BEGIN
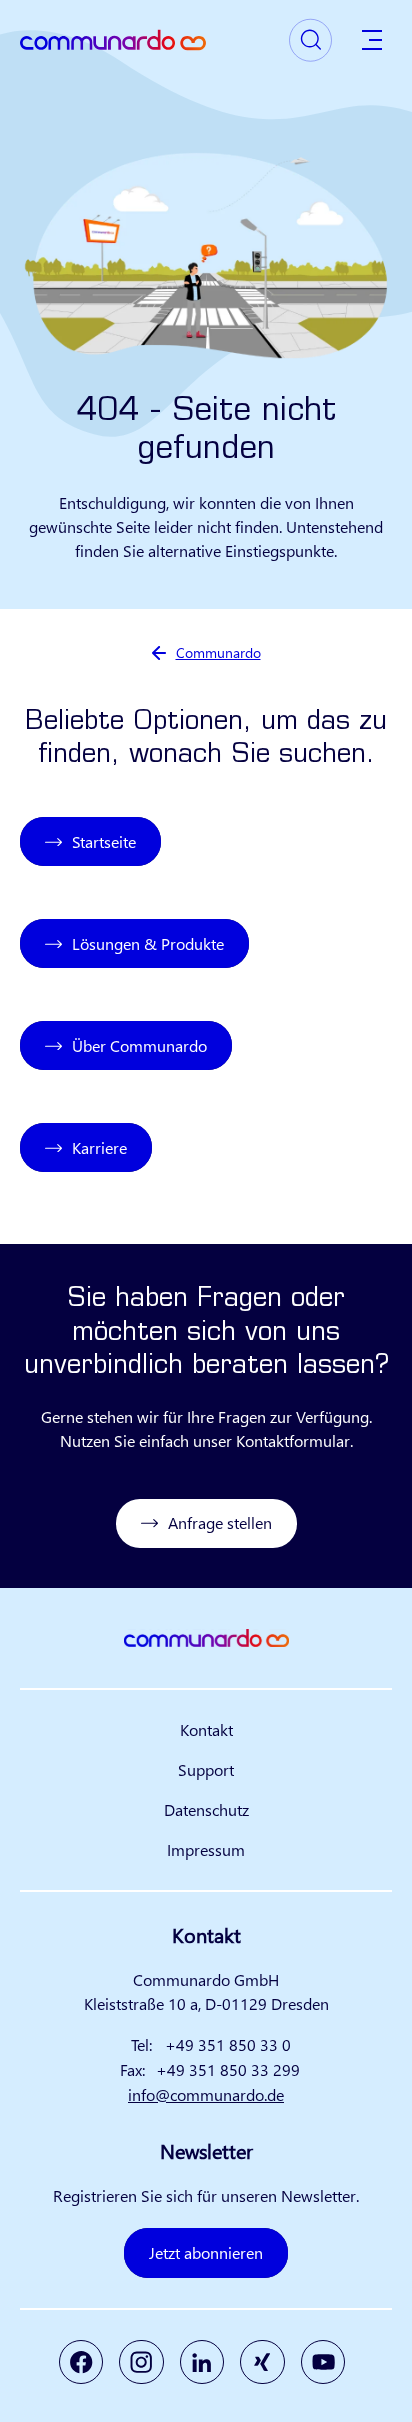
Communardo (218, 652)
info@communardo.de (206, 2094)
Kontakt (206, 1729)
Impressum (206, 1849)
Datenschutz (206, 1809)
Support (206, 1769)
END
▶ The problem
Please copy the data shown above precisely, leaving the images out.

▶ Written reply
Communardo (218, 652)
info@communardo.de (206, 2094)
Kontakt (206, 1729)
Impressum (206, 1849)
Datenschutz (206, 1809)
Support (206, 1769)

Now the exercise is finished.